Word and element pointing entries:
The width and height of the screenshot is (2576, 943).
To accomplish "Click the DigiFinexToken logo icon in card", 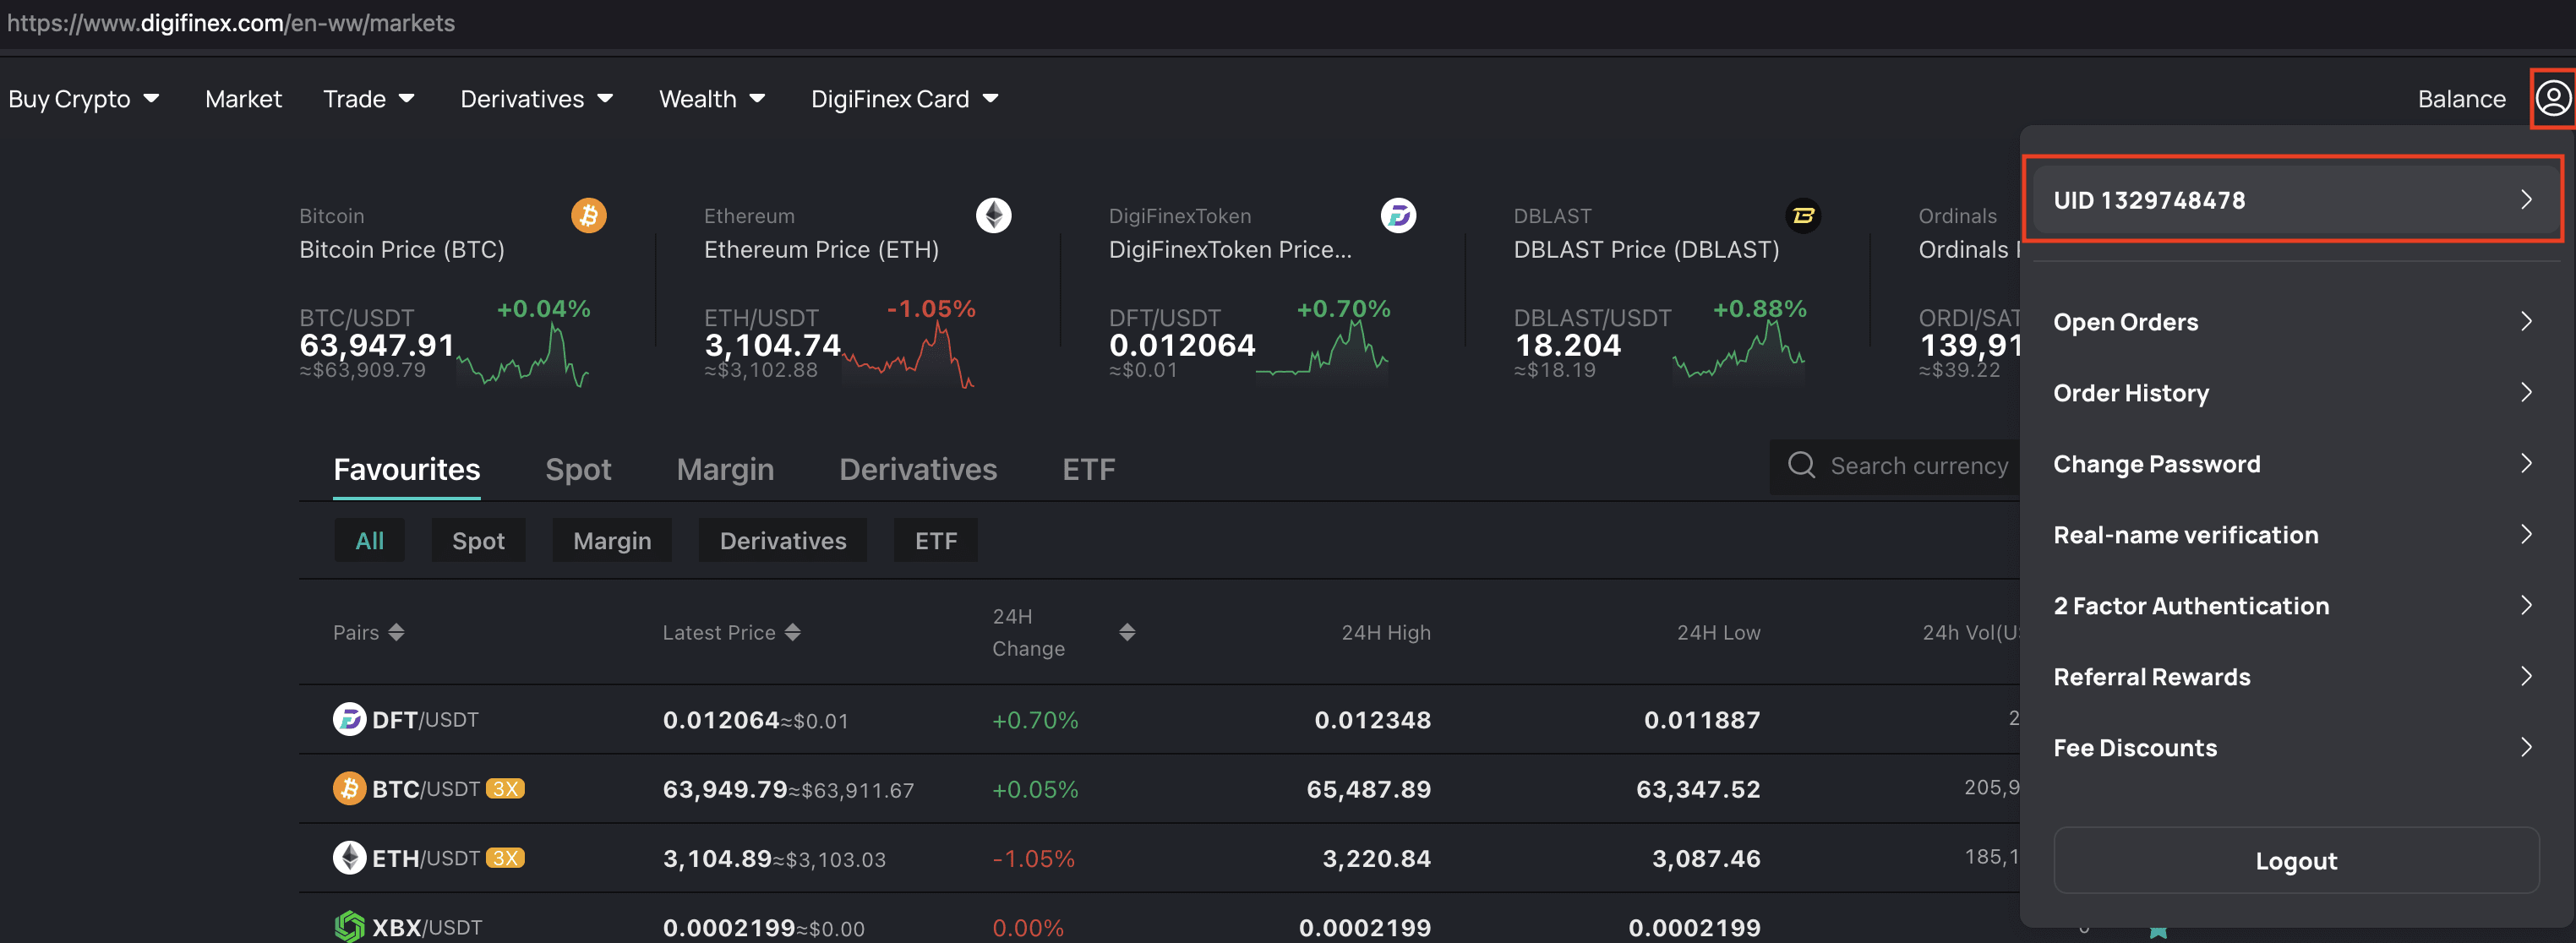I will coord(1398,215).
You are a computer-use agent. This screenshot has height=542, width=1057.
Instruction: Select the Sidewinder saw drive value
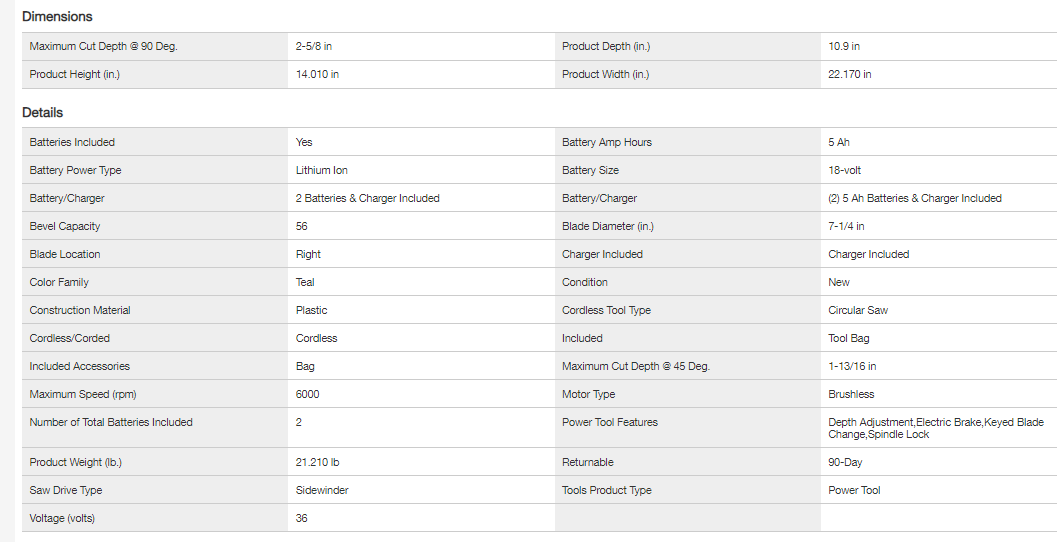click(322, 490)
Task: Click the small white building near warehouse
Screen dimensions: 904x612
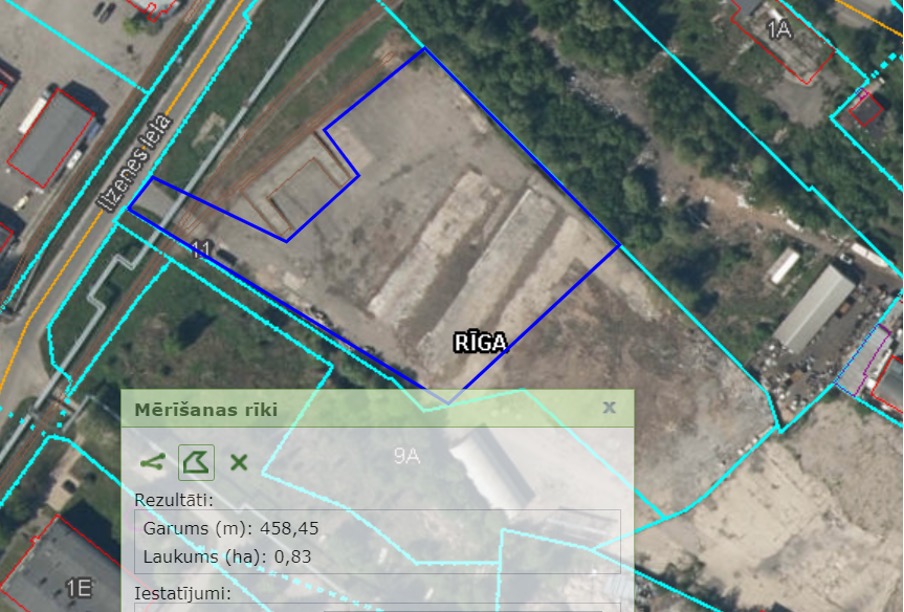Action: tap(784, 266)
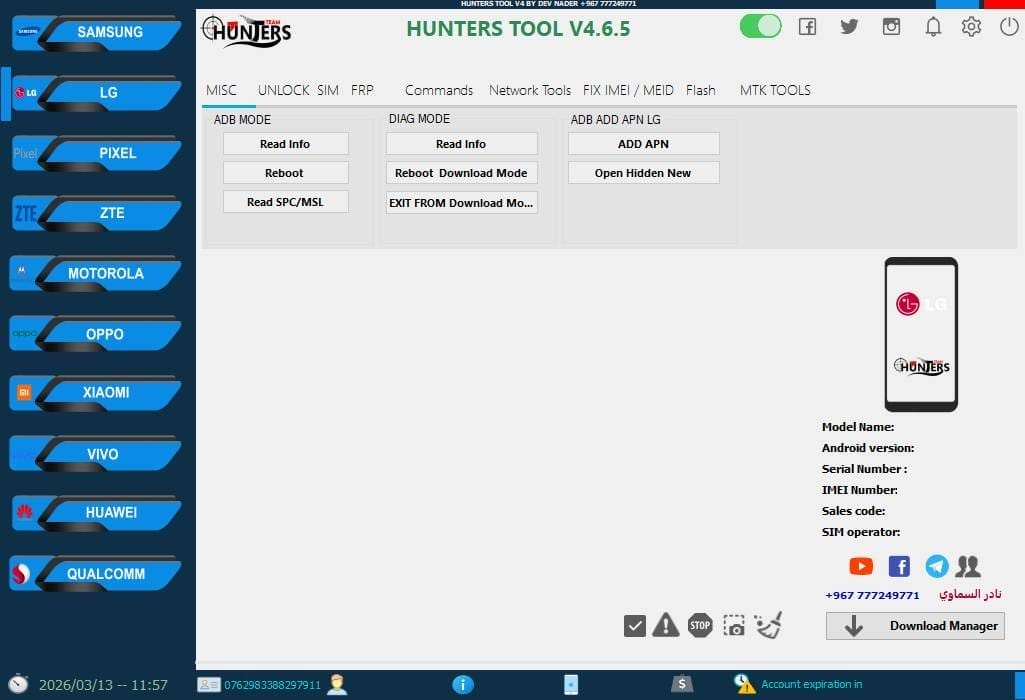Image resolution: width=1025 pixels, height=700 pixels.
Task: Flip the green toggle switch near the logo
Action: coord(760,25)
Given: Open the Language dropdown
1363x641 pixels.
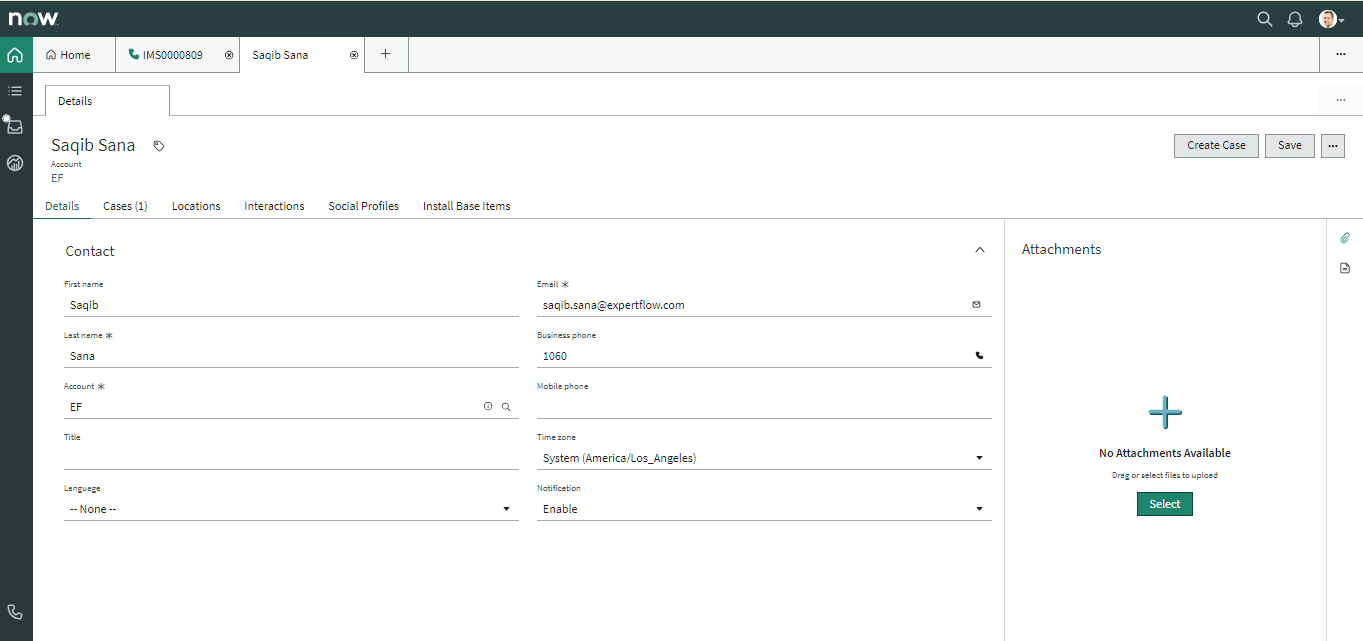Looking at the screenshot, I should [291, 509].
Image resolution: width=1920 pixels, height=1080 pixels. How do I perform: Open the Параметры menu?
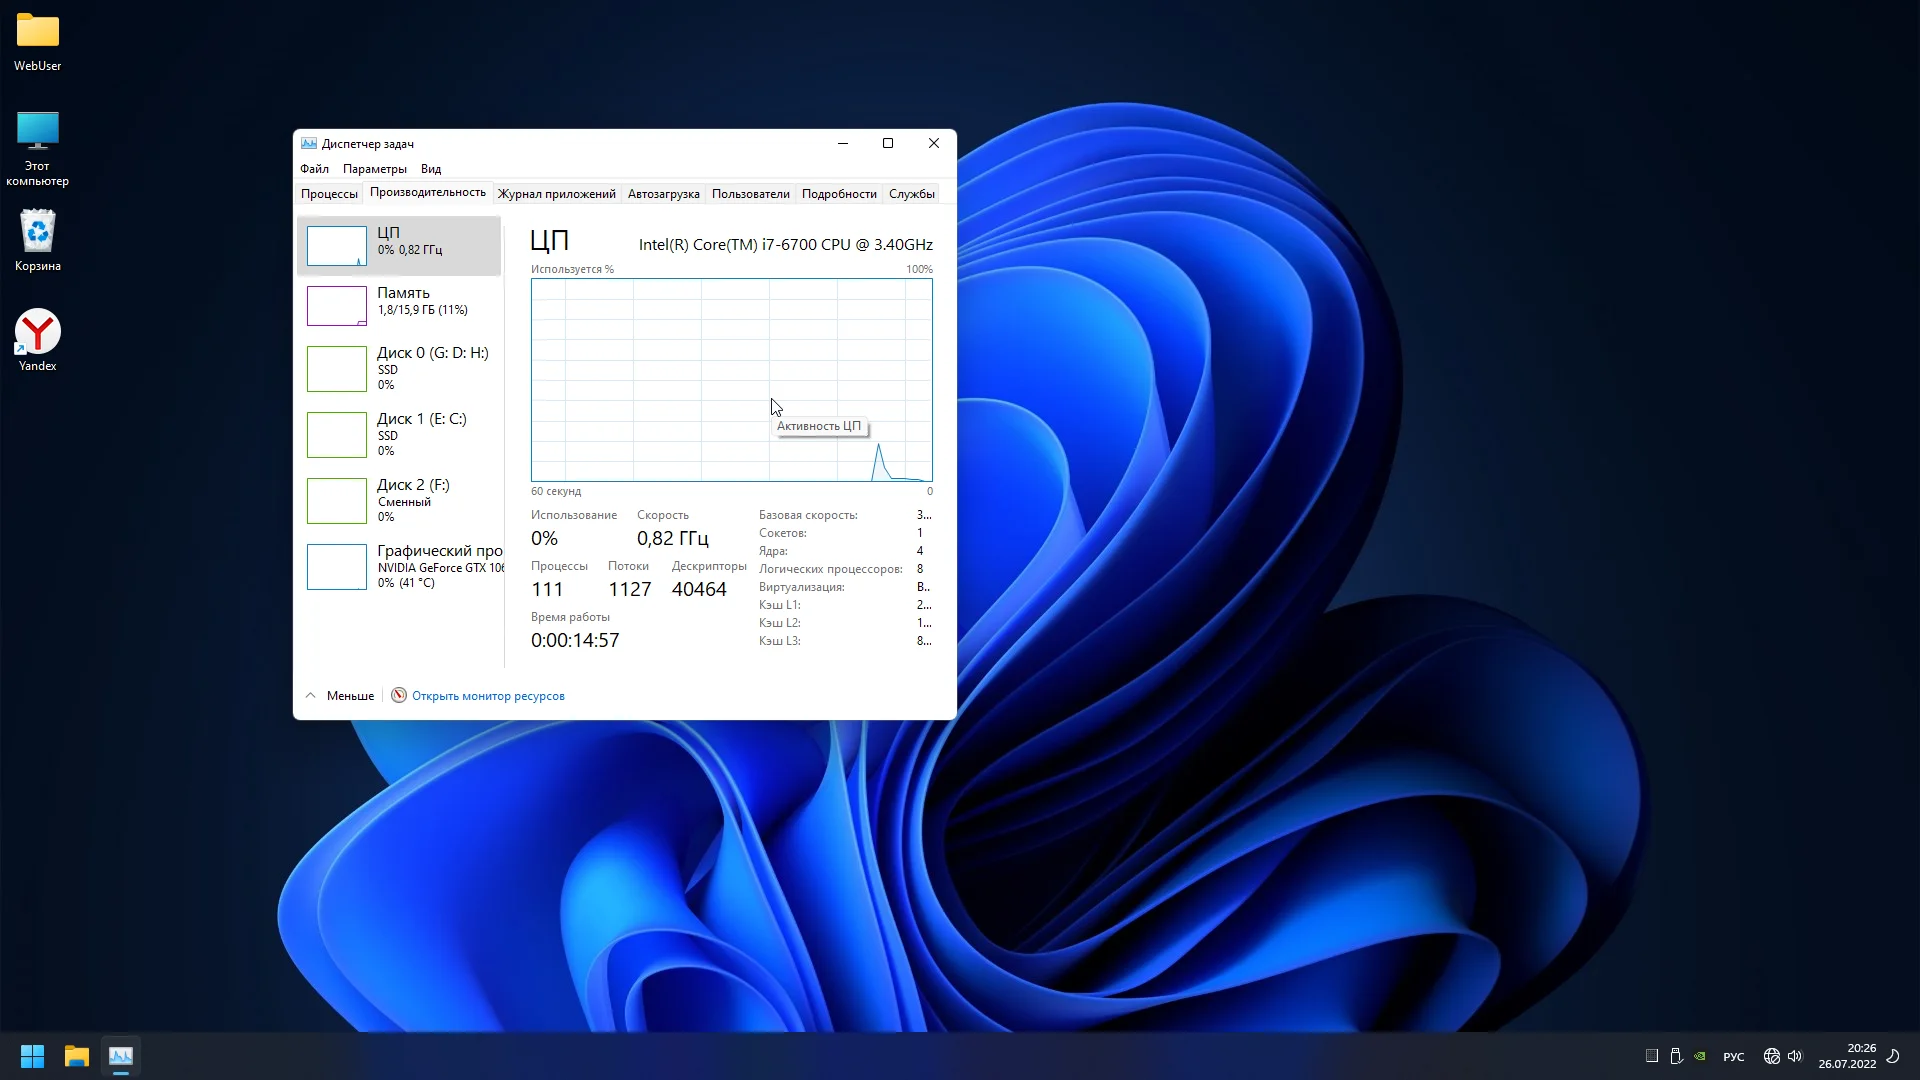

» Aim of the exercise
Copy out the material from the line holding "Given: Open the Language dropdown" through the end, inclusive, swapping "dropdown" for "list" and changing nothing else. Leave the pictures out.

» Written answer
Given: Open the Language list
1363x641 pixels.
Looking at the screenshot, I should [291, 509].
Image resolution: width=1920 pixels, height=1080 pixels. How do I perform: Open the Параметры menu?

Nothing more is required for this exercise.